• jon

    Posted 1309 days ago

  • I was a little frustrated with this essay because it sometimes seemed like a standard introduction to progressive thought. But I was also glad to read it because it gave some fundamentals to progressive thought that I had never heard about before. For example, the social structures of accumulations (SSA) make a lot of sense when we look at the economic growth and recessions. I am typically skeptical of writers that say "we are on the cusp" of something, because it tends to be a form of alarmism. Everything is "unprecendented" or "ripe for change" and that sort of language often seems like unecessary flare that doesn't lead anywhere.

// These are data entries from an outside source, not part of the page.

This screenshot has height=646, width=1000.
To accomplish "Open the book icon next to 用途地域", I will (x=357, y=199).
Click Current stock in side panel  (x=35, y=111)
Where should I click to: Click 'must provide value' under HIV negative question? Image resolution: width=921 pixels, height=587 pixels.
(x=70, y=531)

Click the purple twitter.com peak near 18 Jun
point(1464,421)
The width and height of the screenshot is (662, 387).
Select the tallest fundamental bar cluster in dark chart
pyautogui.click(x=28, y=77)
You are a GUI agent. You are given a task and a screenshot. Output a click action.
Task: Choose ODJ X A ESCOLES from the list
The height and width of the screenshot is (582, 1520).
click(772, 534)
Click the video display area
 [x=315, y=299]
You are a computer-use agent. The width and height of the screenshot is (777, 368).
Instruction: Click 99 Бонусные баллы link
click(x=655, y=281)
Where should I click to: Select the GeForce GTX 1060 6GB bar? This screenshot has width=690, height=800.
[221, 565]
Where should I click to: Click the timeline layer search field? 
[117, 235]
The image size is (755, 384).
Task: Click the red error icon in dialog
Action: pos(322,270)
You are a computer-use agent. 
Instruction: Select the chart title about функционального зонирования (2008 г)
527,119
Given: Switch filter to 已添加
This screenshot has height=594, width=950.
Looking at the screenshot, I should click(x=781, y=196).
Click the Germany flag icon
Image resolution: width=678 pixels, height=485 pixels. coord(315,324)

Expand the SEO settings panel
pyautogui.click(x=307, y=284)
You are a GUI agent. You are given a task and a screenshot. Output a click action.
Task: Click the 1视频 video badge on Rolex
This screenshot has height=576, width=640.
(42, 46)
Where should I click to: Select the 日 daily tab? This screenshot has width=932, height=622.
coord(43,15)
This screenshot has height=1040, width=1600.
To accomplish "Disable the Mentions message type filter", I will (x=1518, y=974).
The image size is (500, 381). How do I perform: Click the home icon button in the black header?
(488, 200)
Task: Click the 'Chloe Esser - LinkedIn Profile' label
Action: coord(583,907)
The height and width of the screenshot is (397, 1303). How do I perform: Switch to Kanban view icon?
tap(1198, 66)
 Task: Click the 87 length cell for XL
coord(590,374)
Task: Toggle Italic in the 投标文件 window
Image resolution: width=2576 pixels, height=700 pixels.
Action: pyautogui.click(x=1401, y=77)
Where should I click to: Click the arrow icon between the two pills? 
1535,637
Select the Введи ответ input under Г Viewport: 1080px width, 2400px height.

    But, I do have to say that Kotz's perspective that the neoliberal era is coming to an end is a good one. He says not to expect it to end this year, but that the process of change is a slow one that has already started. This is apparent in the structural crisis:

    Neoliberal institutions are no longer effectively promoting accumulation. The mechanism driving debt-fueled consumer spending, which had made economic expansion possible in the face of wage suppression, ceased to operate after 2008.

    I think there is a lot to pick apart here. Kotz implies that the economic growth of the neoliberal area was driven mainly by household debt and the consumerism that the availability of money provided. Whereas spending actually increased, the real wages and earnings of working-class people stagnated or even decreased, unable to keep up with inflation and the flight of capital across borders in search for cheaper labor.

    I think that this point, that labor was exported across borders is agreed on by the Left and the Right. The centrists, or otherwise neoliberals, are those who still think that globalism is fueling growth. This may be true for the growth of capital and certain countries. But domestically, working-class people saw their wages decrease and either opted for Right-wing nationalism, or Left-wing democratic socialism. Neoliberals try to target nationalists (including some socialists paradoxically) saying that they harbor racist ideologies. This may be true for some, but the resentment I think rests on the flight of capital and labor and less on ingrained racism. The Right has just been able to combine some of this rhetoric together and build some sort of a movement.

    The other takeway from this piece is that for some reason, the Left believes that higher minimum wage and health care are somehow the property of the Left. This is simply not true. If you look at many authoritarians, they often argue for increased wages, affordable housing (which they often build outright) and better healthcare. The Left cannot claim responsibility for these things: everybody wants them (other than, arguably, neoliberals). We must move away from this rhetoric that we are somehow the only people pushing for these things, and instead change the rhetoric that the Left is the side pushing for these things while also giving power to the people (not usupring it into authoritarians).